The right way to do this is via representation theory. You will need to read a bit about representation theory to understand this answer
Let $H_1$, $H_2$ be the two subgroups. First, let me remark that the approach via Jordan normal forms doesn't solve the problem at all. It can tell you whether two matrices are conjugate. But if $H_i$ are not cyclic, then that's not enough. It might be that all their generators are conjugate (over $\mathbb{Q}$), but via different elements of $GL(n,\mathbb{Q})$, and the groups are not in fact conjugate.
Now, for an approach that does work over $\mathbb{Q}$. For $H_1$, $H_2$ to be conjugate, they should certainly be isomorphic. So let $\phi:H_1\rightarrow H_2$ be an isomorphism.
Theorem: $H_1$ and $H_2$ are conjugate in $GL(n,\mathbb{Q})$ if and only if there exists an automorphism $\psi$ of $H_2$ such that $\operatorname{Tr}h = \operatorname{Tr}\psi(\phi(h))$ for all $h\in H_1$, where $\operatorname{Tr}$ is the trace of the elements in $GL(n,\mathbb{Z})$.

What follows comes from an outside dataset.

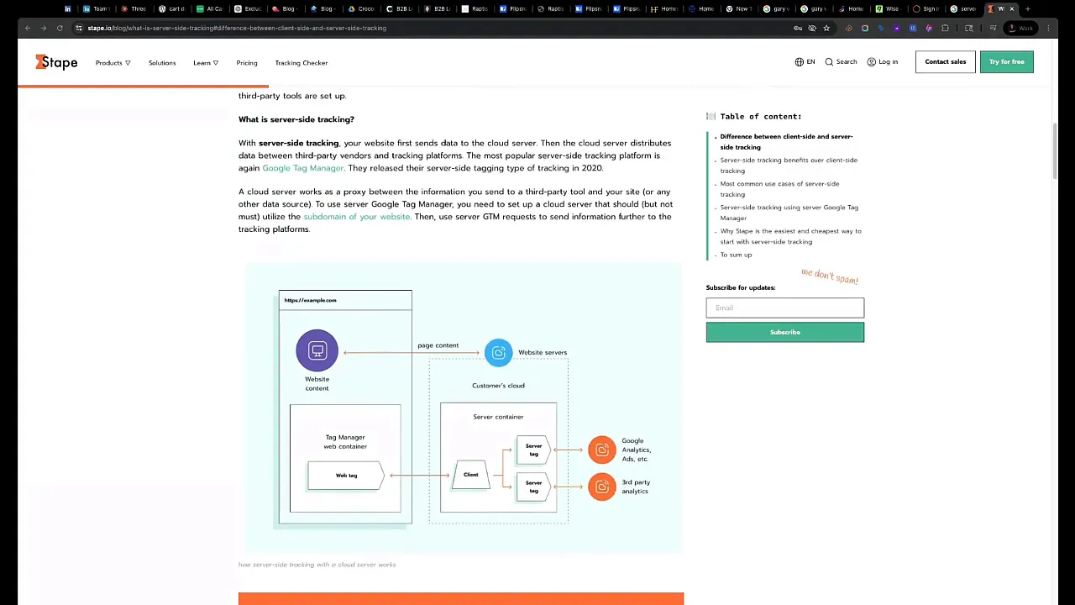
Task: Open the Products dropdown
Action: (x=113, y=62)
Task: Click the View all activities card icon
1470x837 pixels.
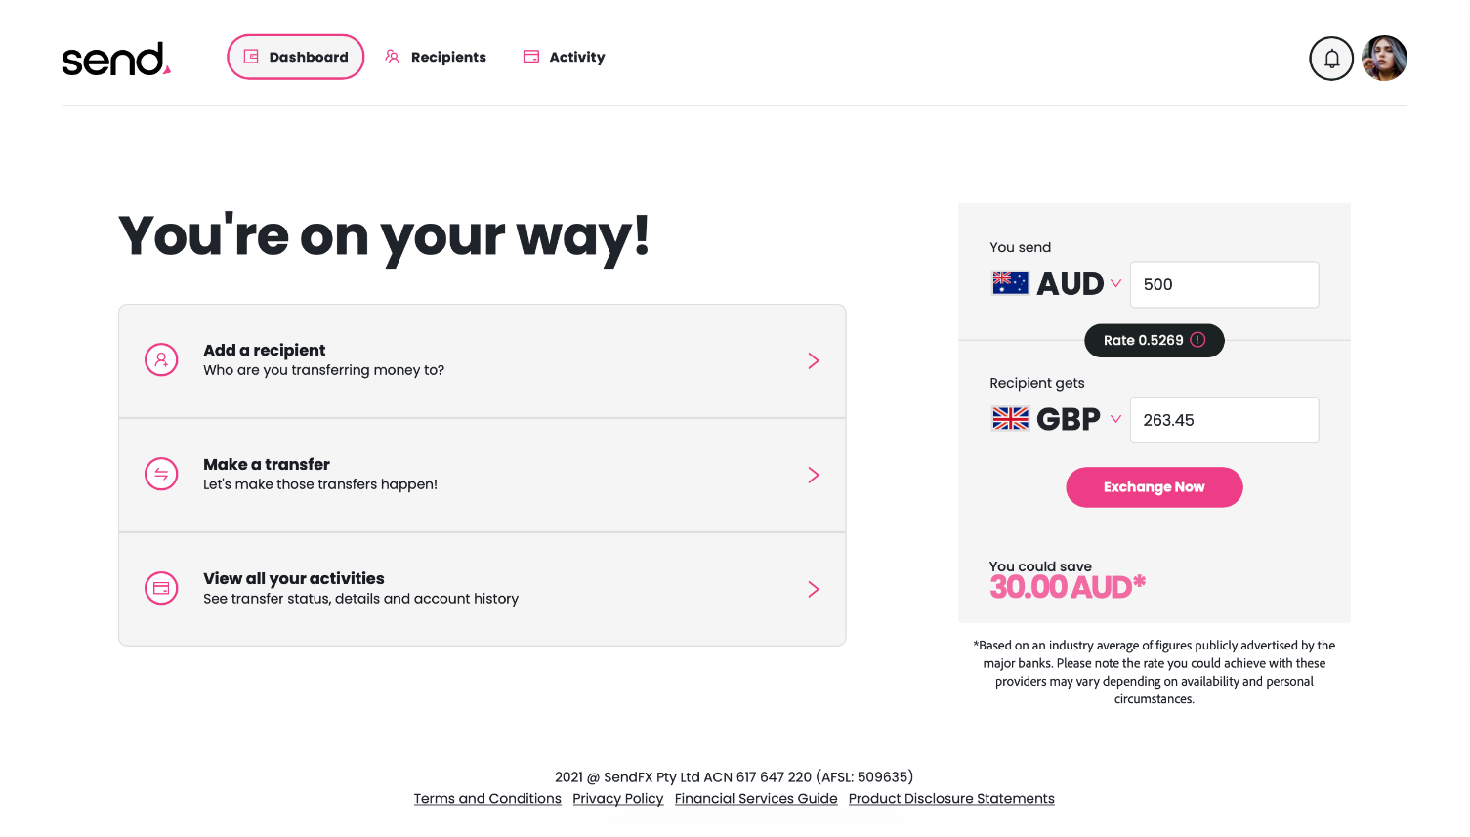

This amazing theorem is the great achievement of representation theory of finite groups. For a proof, you can consult any of the standard references on representations theory (e.g. Isaacs, Serre, Curtis & Reiner) or my notes.
However, the question of conjugacy over $\mathbb{Z}$ is much much more subtle. Once you learn some representation theory, your question can be rephrased as classifying (or at least telling apart) isomorphism classes of $\mathbb{Z}$-free rank $n$ faithful $\mathbb{Z}[G]$-modules, where $G$ is a given finite group (abstractly isomorphic to $H_i$ in the above notation). And this, I am afraid, is completely out of reach. On the other hand, that may be a good thing, since it makes my job interesting.
Finally, on a positive note: there is a thereom due to Jordan and Zassenhaus, which says that for given $n$ and given $G$, there are only finitely many distinct isomorphism classes of $\mathbb{Z}[G]$-module of $\mathbb{Z}$-rank $n$. In other words, there are only finitely many conjugacy classes of finite subgroups of $GL(n,\mathbb{Z})$ isomorphic to $G$. I have never really seriously tried, but I believe that the proof of Jordan-Zassenhaus can be made effective in the sense that it would explicitly produce a set of representatives. But that would still not quite settle your question.
Edit: I think I was a bit too pessimistic above. You don't really need to classify the integral representations to solve this problem. For what follows, you will need to learn some representation theory. A conjugation of the type you are looking for by a matrix in $GL(n,\mathbb{Z})$ (respectively in $GL(n,\mathbb{Q})$) is the same as an isomorphism between the associated modules/representations over $\mathbb{Z}$ (respectively over $\mathbb{Q}$). Let $\rho_i:G\rightarrow GL(n,\mathbb{Z})$, $i=1,2$, be the two integral representations of $G$ with images $H_1$, $H_2$, assume that $\rho_i\otimes\mathbb{Q}$ are isomorphic. First, you need to compute the endomorphism ring of the given rational representation of $G$. Next, find one isomorphism from $\rho_1\otimes\mathbb{Q}$ to $\rho_2\otimes\mathbb{Q}$. Both of this can be done using standard techniques of representation theory. That allows you to write down a general isomorphism from $\rho_1\otimes\mathbb{Q}$ to $\rho_2\otimes\mathbb{Q}$ as a linear map in terms of bases on $\rho_1$ and $\rho_2$ and to check whether any such isomorphism is represented by a matrix with integer coefficients and with determinant 1. All this should be doable algorithmically.